11 Signals, Sequences, and State Estimation

Much of the world does not arrive as isolated cases. It arrives in time. Measurements come as sequences, decisions affect later states, hidden conditions evolve between observations, and useful models must remember more than the present instant.

That is why signals and state estimation belong in a mathematics-for-AI book. They provide a disciplined language for temporal structure. They remind us that data are often not unordered tables but traces of evolving systems.

This chapter connects older ideas from sequences, transforms, control, and estimation to modern learning tasks such as time-series forecasting, filtering, sequence modelling, and latent-state inference.

In this chapter

Treat time series as structured sequences, not shuffled rows.
Use filtering to separate signal from noise (and admit the trade-offs).
Model memory (dependence on the past) with simple autoregressive structure.
Infer latent state when what matters cannot be measured directly.

11.1 Guiding examples

Smoothing a noisy trace (filtering as convolution)
Tracking a hidden process (Kalman-style state estimation)

Running example: Alberta wildfire smoke and station PM2.5

This chapter’s job in the smoke story is to treat PM2.5 as a time process with latent structure:

Compare filtering (smoothing station noise) with forecasting (predicting future levels).
Use a simple state-space viewpoint: observations are noisy; the “true” local air-quality state evolves.
Watch for regime shifts: clear-air dynamics behave differently from smoke episodes.

11.2 Prerequisite anchors

The strongest backward links are:

vol-04/04-sequences-series.qmd
vol-07/fourier-pdes/01-fourier-series.qmd
vol-07/fourier-pdes/02-fourier-transforms.qmd
vol-08/01-control-feedback.qmd
vol-08/02-discrete-systems-signals.qmd
vol-08/05-estimation-inverse.qmd

11.3 Time series are structured sequences

A time series is not merely a list of numbers written in order. The order itself is part of the mathematics.

If we observe river flow each day, sensor values each second, or sales each week, then nearby values may be related through inertia, forcing, seasonality, delay, noise, and control. Time introduces asymmetry: the future is predicted from the past, not the other way round.

This immediately changes the modelling logic. We are no longer asking only how variables co-vary, but how present values inherit structure from earlier ones.

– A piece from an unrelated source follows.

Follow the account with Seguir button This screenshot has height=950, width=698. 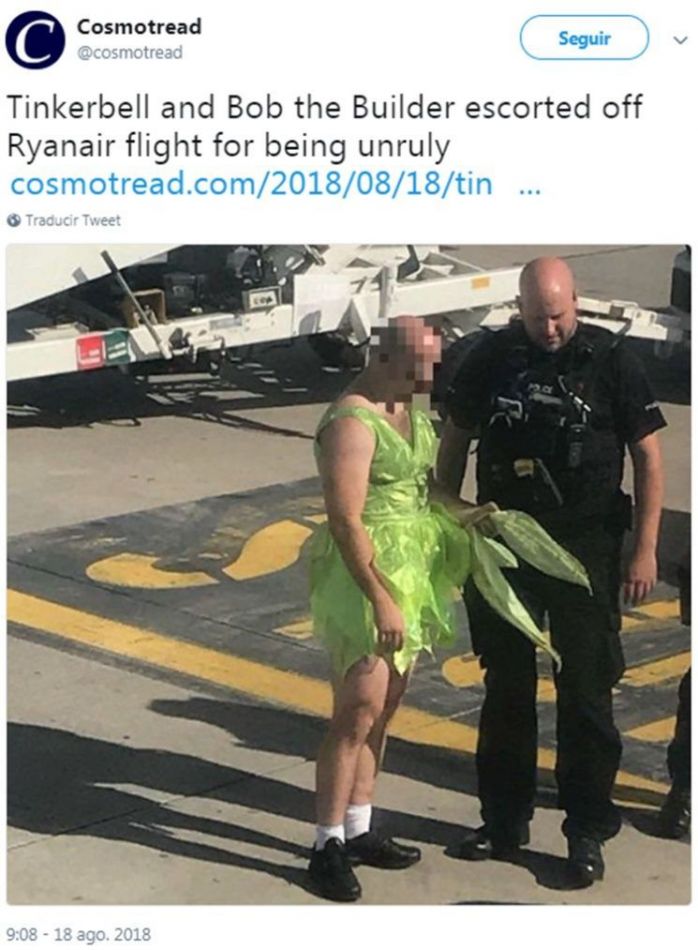(584, 38)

11.4 Memory and dependence

Some systems can be predicted reasonably well from the current observation alone. Others carry memory. In a heated building, temperature depends on recent weather and recent control actions. In speech, a sound depends on preceding sounds. In a financial series, volatility often clusters over time.

The mathematical question is therefore not only “what are the variables?” but “how much past should the model remember?”

This is one of the main bridges between classical signal processing and machine learning. Sequence models differ partly in how they represent memory.

11.5 Convolution and filtering

Convolution enters whenever the current output depends on a weighted accumulation of nearby or previous inputs. It is one of the recurring structural ideas of the chapter because it links signal processing, time-series analysis, and modern neural architectures.

At an intuitive level, a filter transforms a signal by emphasising some components and suppressing others. A smoothing filter may reduce noise. A high-pass filter may highlight rapid changes. A matched filter may help identify a known pattern inside a noisy trace.

In data science terms, filtering is a way of shaping information before or during inference. In AI terms, convolution becomes a learned pattern detector in time or space.

A moving-average filter of window w replaces each sample x_t with

y_t = \frac{1}{w} \sum_{k=0}^{w-1} x_{t-k},

a convolution of the signal with a rectangular kernel. A Gaussian filter uses a bell-shaped kernel, giving a smoother result with less ringing.

Figure 11.1: Left: a noisy time series (sine wave plus Gaussian noise). Right: the same signal after a moving-average filter (window = 5, blue) and a Gaussian filter (orange). Both filters reduce noise but the Gaussian is smoother at the edges.

Both filters suppress the high-frequency noise, but they differ in character. The moving average is a sharp rectangular kernel in time, which can introduce edge artefacts. The Gaussian kernel tapers smoothly, trading some time resolution for cleaner suppression of high-frequency content.

11.6 Frequency viewpoints

The Fourier viewpoint teaches that a signal can often be understood not only in time but also in frequency. Repetition, oscillation, trend, and noise leave different signatures in different representations.

This duality matters because some structures are easier to see after transformation. Periodic components may be obscure in the raw time plot but clear in the frequency domain. Smoothing may be described as suppressing high-frequency content. Compression may be possible because only a limited band of behaviour carries most of the meaningful variation.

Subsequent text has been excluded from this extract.